SOAL: Kembalikan seluruh kutipan tentang dampak perubahan iklim bagi nelayan dan pangan tanpa mengubah satu kata atau tanda baca pun.

KUTIPAN TEKS:
::::::::::

Pada sektor laut, hasil tangkapan ikan kian sulit didapatkan mengingat musim yang tak menentu di laut. Menurut dia, cuaca di laut saat ini menyulitkan para nelayan.

“Dulu, berpatokan pada bulan ini sampai bulan ini bisa melaut. Nah, sekarang semuanya menjadi berubah,” ujarnya menambahkan. Ia mengatakan, perubahan iklim sangat dirasakan dalam kurun waktu lima tahun terakhir.

Manajer Advokasi dan Jaringan Koalisi Rakyat untuk Kedaulatan Pangan (KRKP) Said Abdullah mengatakan, perubahan iklim akan berdampak pada pangan. Ia menuturkan, saat ini kenaikan suhu di Pulau Jawa rata-rata satu derajat.

Menurut dia, dari sisi ilmu Agro Ekologi angka itu pengaruhnya sangat besar. Sebab, perubahan suhu akan membawa dampak serius.

Pertama, dari sisi musim semakin tidak jelas. Ini akan membuat petani sulit menyesuaikan dan membaca iklim dan cuaca.

::::::::::

BARIS DATA:
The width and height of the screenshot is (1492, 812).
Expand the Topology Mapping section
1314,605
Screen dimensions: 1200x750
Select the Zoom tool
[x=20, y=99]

::::::::::

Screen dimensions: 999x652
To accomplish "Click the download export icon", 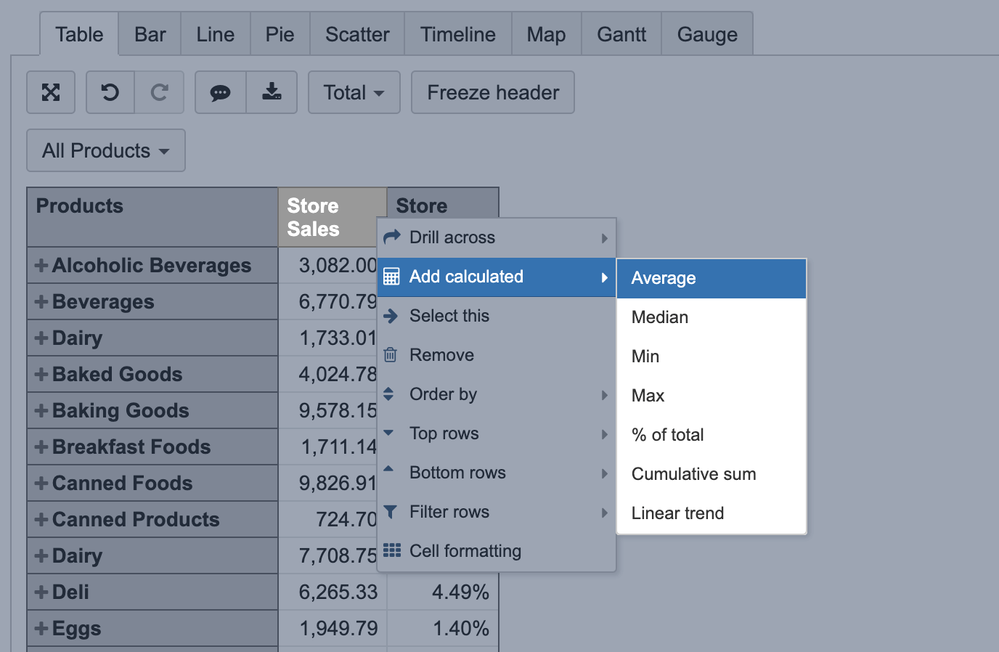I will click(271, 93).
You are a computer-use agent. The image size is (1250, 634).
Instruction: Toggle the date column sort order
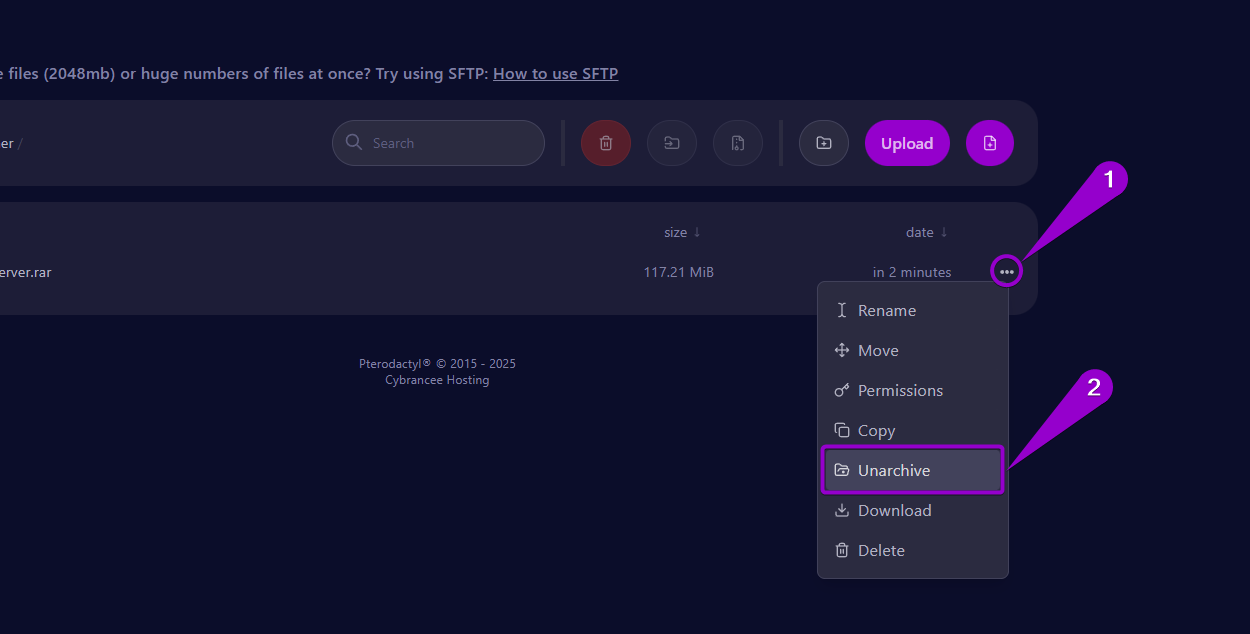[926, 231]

::::::::::

JAWABAN:
Pada sektor laut, hasil tangkapan ikan kian sulit didapatkan mengingat musim yang tak menentu di laut. Menurut dia, cuaca di laut saat ini menyulitkan para nelayan.

“Dulu, berpatokan pada bulan ini sampai bulan ini bisa melaut. Nah, sekarang semuanya menjadi berubah,” ujarnya menambahkan. Ia mengatakan, perubahan iklim sangat dirasakan dalam kurun waktu lima tahun terakhir.

Manajer Advokasi dan Jaringan Koalisi Rakyat untuk Kedaulatan Pangan (KRKP) Said Abdullah mengatakan, perubahan iklim akan berdampak pada pangan. Ia menuturkan, saat ini kenaikan suhu di Pulau Jawa rata-rata satu derajat.

Menurut dia, dari sisi ilmu Agro Ekologi angka itu pengaruhnya sangat besar. Sebab, perubahan suhu akan membawa dampak serius.

Pertama, dari sisi musim semakin tidak jelas. Ini akan membuat petani sulit menyesuaikan dan membaca iklim dan cuaca.